Reputation: 669
I'm using sagemaker batch transform, with json input files. see below for sample input/output files. i have custom inference code below, and i'm using json.dumps to return prediction, but it's not returning json. I tried to use => "DataProcessing": {"JoinSource": "string", }, to match input and output. but i'm getting error that "unable to marshall ..." . I think because , the output_fn is returning array of list or just list and not json , that is why it is unable to match input with output.any suggestions on how should i return the data?
infernce code
def model_fn(model_dir):
...
def input_fn(data, content_type):
...
def predict_fn(data, model):
...
def output_fn(prediction, accept):
if accept == "application/json":
return json.dumps(prediction), mimetype=accept)
raise RuntimeException("{} accept type is not supported by this script.".format(accept))
input file
{"data" : "input line one" }
{"data" : "input line two" }
....
output file
["output line one" ]
["output line two" ]
{
"BatchStrategy": SingleRecord,
"DataProcessing": {
"JoinSource": "string",
},
"MaxConcurrentTransforms": 3,
"MaxPayloadInMB": 6,
"ModelClientConfig": {
"InvocationsMaxRetries": 1,
"InvocationsTimeoutInSeconds": 3600
},
"ModelName": "some-model",
"TransformInput": {
"ContentType": "string",
"DataSource": {
"S3DataSource": {
"S3DataType": "string",
"S3Uri": "s3://bucket-sample"
}
},
"SplitType": "Line"
},
"TransformJobName": "transform-job"
}
Upvotes: 0
Views: 1382
Reputation: 1314
json.dumps
will not convert your array to a dict structure and serialize it to a JSON String.

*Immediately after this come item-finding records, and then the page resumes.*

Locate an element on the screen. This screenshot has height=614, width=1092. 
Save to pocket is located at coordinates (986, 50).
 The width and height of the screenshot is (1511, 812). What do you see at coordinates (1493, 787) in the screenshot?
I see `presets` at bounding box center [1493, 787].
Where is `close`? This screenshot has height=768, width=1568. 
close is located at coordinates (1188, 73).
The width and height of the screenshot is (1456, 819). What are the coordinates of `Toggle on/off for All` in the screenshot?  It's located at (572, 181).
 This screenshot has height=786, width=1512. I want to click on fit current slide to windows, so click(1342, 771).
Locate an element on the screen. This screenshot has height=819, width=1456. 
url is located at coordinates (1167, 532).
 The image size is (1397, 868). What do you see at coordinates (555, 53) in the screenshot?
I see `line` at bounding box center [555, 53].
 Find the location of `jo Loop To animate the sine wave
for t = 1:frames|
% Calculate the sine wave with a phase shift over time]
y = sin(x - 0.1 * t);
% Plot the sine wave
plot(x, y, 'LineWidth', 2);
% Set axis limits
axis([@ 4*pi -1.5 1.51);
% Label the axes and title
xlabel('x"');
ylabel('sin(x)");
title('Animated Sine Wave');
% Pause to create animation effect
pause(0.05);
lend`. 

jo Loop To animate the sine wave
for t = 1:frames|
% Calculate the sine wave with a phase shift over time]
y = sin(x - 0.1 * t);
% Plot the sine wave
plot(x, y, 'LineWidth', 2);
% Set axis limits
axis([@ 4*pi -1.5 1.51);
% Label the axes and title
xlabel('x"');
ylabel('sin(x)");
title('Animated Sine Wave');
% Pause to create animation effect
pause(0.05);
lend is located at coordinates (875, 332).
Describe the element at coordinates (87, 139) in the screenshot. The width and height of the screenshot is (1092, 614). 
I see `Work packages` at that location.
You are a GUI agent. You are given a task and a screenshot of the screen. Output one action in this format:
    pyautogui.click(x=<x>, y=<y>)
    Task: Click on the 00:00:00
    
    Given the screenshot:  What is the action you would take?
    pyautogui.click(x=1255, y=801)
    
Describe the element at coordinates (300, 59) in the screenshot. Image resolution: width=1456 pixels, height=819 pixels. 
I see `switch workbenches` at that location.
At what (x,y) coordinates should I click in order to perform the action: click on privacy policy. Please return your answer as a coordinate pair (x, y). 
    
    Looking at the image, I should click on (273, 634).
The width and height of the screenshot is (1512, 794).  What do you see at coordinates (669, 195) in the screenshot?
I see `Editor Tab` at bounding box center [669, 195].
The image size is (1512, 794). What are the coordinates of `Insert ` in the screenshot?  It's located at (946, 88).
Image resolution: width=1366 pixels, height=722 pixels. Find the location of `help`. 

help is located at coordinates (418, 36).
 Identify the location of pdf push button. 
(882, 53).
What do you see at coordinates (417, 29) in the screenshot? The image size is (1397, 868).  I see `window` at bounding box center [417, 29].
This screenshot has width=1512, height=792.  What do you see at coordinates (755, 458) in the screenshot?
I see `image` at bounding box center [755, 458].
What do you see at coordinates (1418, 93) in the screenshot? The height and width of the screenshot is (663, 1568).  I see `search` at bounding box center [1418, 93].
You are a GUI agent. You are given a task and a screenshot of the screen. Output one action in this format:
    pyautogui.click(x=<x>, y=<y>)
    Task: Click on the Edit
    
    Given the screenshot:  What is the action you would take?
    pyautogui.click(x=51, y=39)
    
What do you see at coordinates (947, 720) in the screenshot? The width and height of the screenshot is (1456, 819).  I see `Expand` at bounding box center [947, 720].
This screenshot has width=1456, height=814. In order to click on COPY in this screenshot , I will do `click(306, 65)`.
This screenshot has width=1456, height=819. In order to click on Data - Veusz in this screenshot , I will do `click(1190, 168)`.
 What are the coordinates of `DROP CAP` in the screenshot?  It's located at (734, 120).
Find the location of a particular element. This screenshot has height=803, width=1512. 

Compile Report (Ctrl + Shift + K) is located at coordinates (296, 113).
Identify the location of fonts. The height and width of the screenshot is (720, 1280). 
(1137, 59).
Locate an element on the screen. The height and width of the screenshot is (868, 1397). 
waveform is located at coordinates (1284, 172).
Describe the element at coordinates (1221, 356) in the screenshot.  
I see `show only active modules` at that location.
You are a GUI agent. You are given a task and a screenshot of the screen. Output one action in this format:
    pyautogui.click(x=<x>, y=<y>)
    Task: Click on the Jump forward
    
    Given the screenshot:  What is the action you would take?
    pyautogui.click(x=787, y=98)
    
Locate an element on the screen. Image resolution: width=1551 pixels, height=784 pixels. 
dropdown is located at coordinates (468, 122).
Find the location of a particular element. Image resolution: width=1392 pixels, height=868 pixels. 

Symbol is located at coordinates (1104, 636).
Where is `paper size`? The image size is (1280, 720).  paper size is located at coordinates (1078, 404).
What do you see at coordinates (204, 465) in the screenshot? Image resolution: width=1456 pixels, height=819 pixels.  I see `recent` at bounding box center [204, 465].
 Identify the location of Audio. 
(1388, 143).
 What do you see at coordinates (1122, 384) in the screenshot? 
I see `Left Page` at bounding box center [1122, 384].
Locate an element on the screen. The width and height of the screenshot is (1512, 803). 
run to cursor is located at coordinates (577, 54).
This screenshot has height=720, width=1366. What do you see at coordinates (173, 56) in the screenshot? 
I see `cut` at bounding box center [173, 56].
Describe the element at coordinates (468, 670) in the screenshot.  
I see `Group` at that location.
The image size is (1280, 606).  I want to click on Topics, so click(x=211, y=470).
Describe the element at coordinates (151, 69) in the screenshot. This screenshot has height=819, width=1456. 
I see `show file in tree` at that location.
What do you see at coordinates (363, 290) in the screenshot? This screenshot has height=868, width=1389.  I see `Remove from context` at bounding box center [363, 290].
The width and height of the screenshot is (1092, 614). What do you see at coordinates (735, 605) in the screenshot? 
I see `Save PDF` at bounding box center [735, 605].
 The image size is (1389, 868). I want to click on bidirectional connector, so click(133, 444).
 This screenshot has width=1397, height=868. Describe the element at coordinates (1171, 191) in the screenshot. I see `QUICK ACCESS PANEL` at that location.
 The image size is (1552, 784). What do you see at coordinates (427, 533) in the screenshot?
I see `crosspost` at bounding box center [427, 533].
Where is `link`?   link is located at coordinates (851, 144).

What data type is prediction
? Have you tested making sure prediction
is a dict?
You can confirm the data type by adding print(type(prediction))
to see the data type in the CloudWatch Logs.
If prediction is a list
you can test the following:
def output_fn(prediction, accept):
if accept == "application/json":
my_dict = {'output': prediction}
return json.dumps(my_dict), mimetype=accept)
raise RuntimeException("{} accept type is not supported by this script.".format(accept))
DataProcessing
and JoinSource
are used to associate the data that is relevant to the prediction results in the output. It is not meant to be used to match the input and output format.
Upvotes: 1